Saved data entries
________________
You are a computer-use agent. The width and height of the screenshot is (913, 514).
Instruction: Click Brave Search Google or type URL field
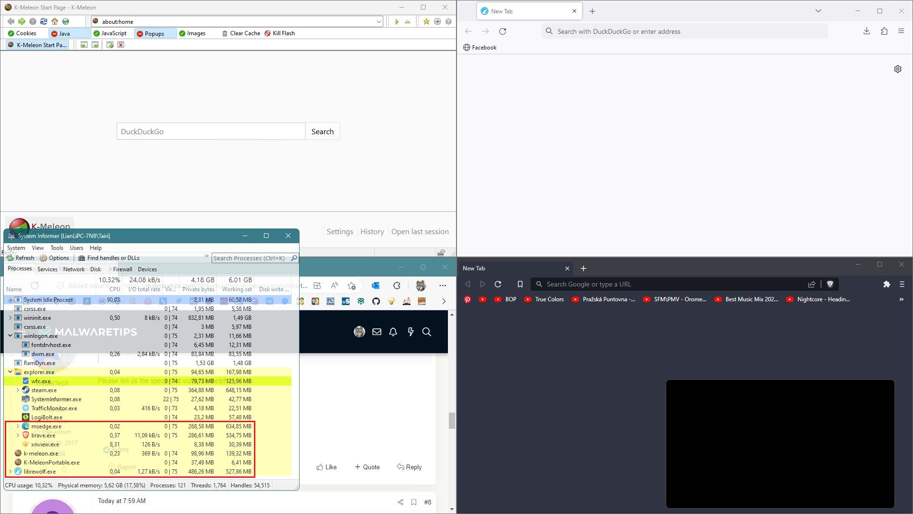(x=666, y=284)

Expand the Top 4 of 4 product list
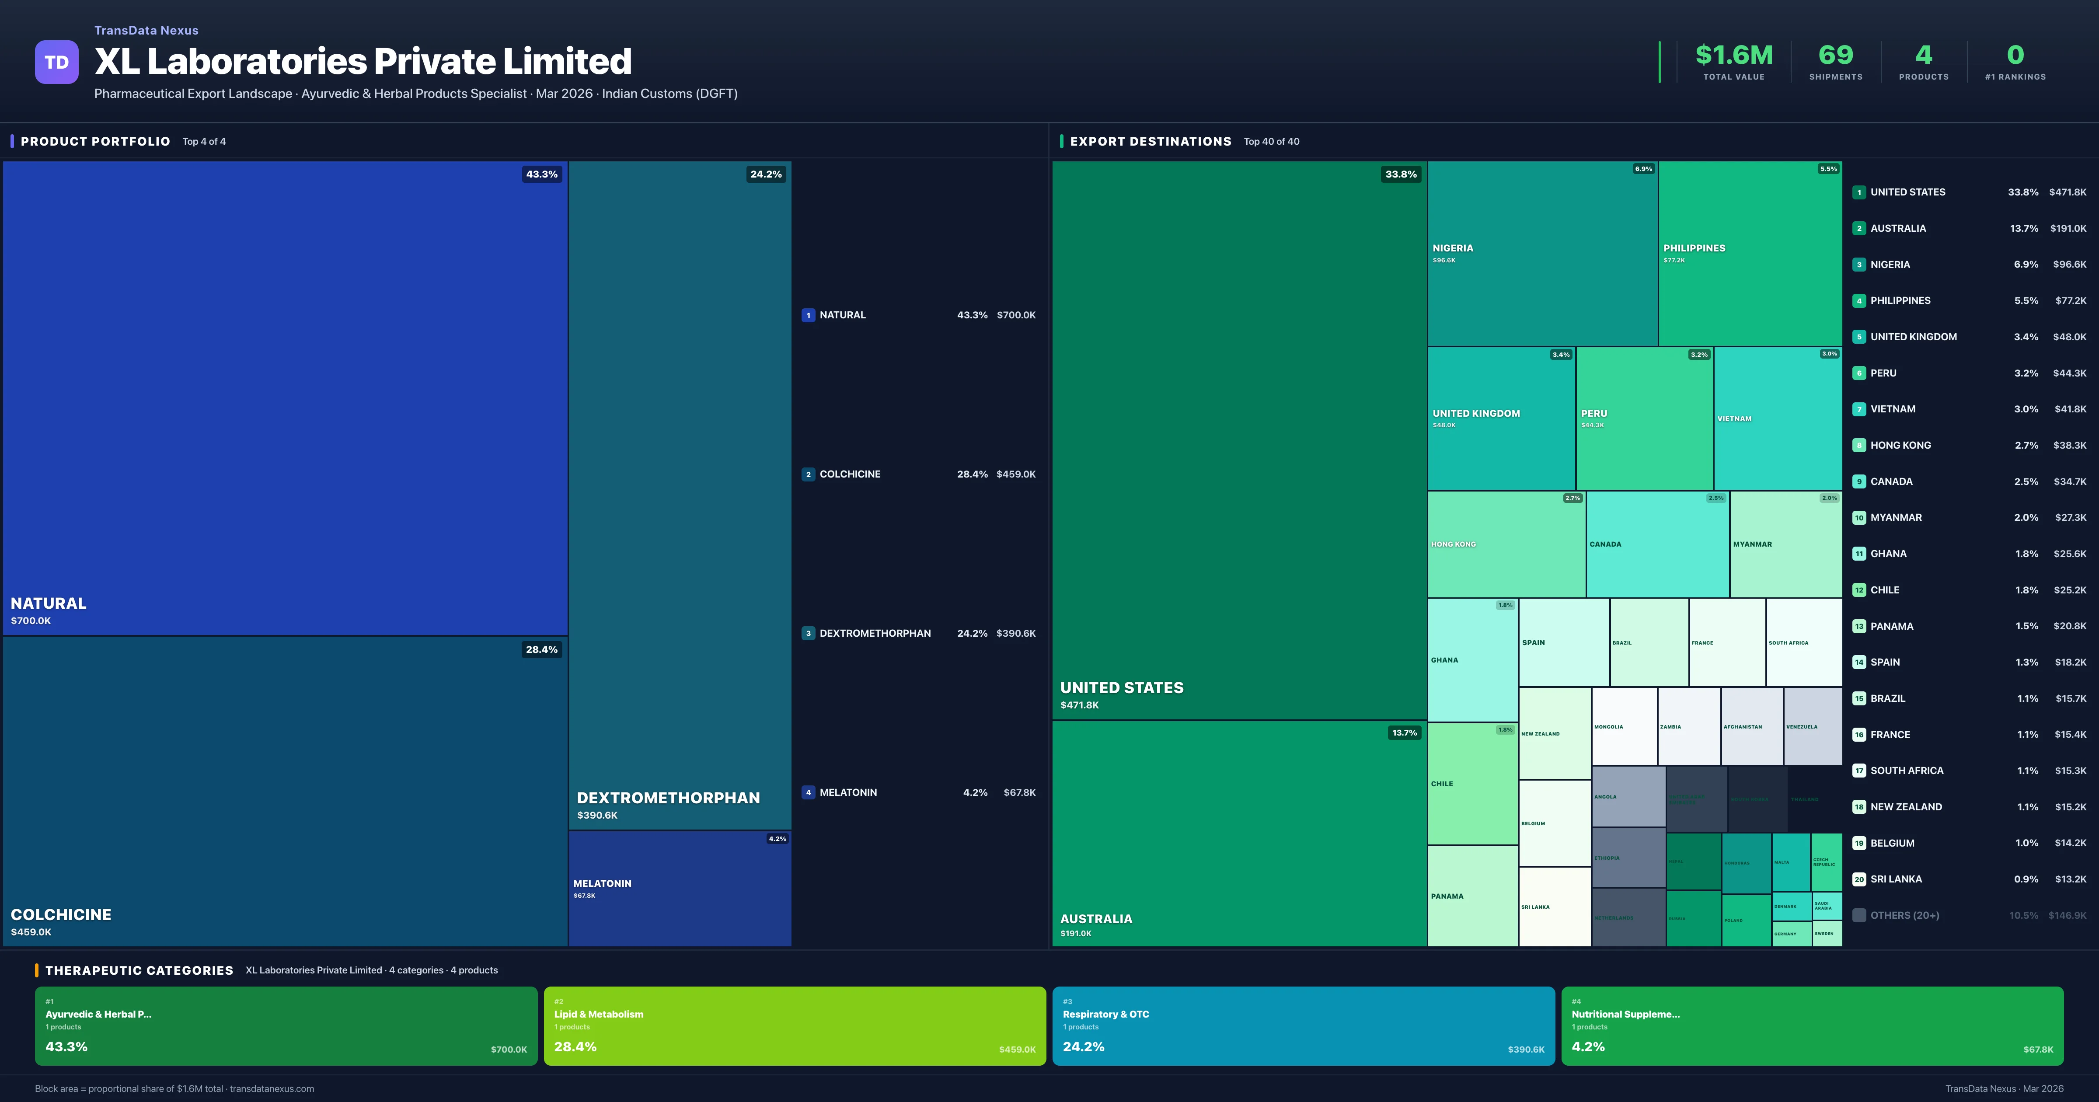[204, 141]
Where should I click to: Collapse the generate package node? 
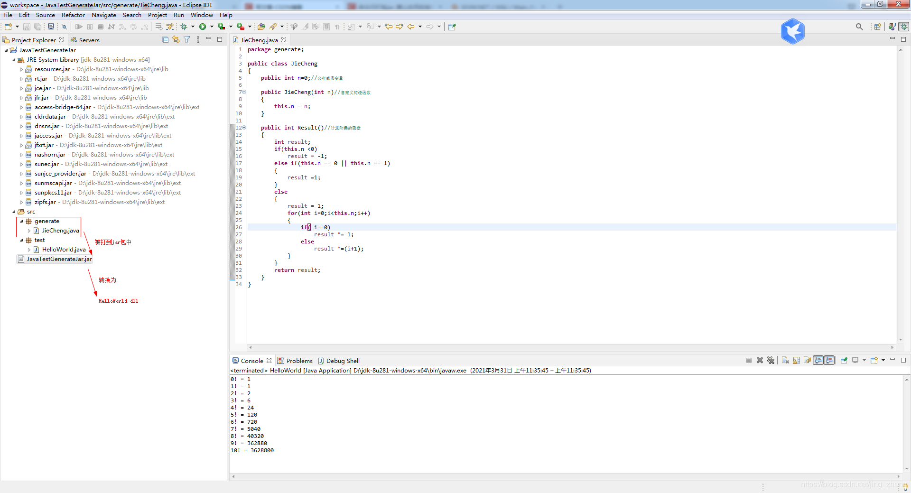[x=21, y=221]
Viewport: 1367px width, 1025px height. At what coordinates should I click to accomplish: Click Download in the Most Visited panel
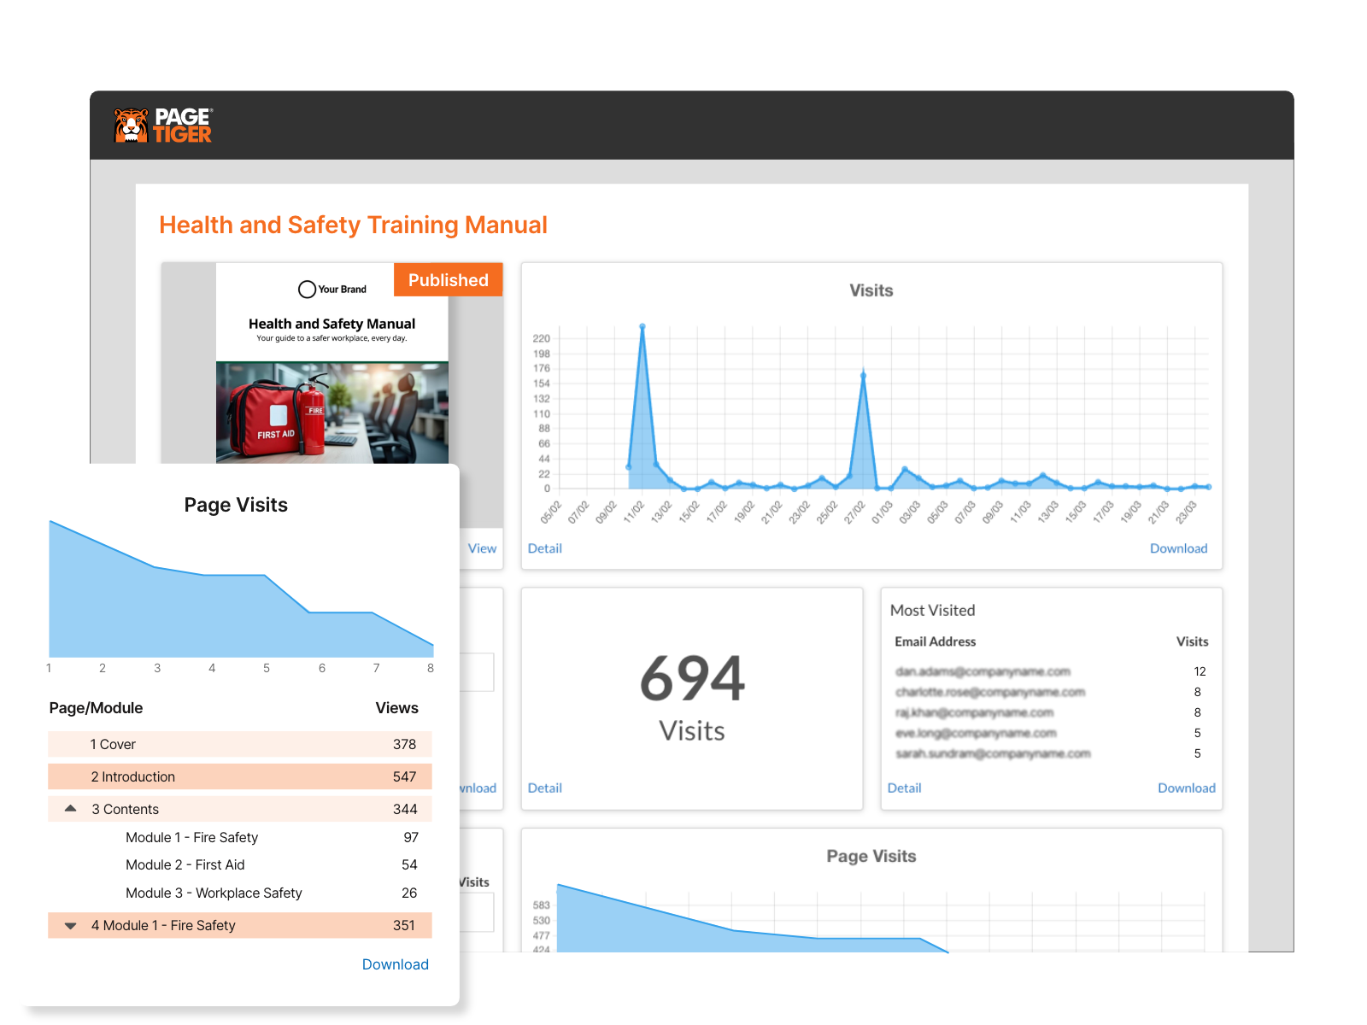pyautogui.click(x=1187, y=788)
________________
→ Exercise requirements
What are the lines from the one containing "Instruction: Click Brave" through the end of the records? Write them out exactly, leaving out the pictures.

→ Finished task
Instruction: Click Brave Search Google or type URL field
(x=666, y=284)

Expand the Top 4 of 4 product list
[204, 141]
Where should I click to: Collapse the generate package node? 
[x=21, y=221]
Viewport: 1367px width, 1025px height. At what coordinates should I click to accomplish: Click Download in the Most Visited panel
pyautogui.click(x=1187, y=788)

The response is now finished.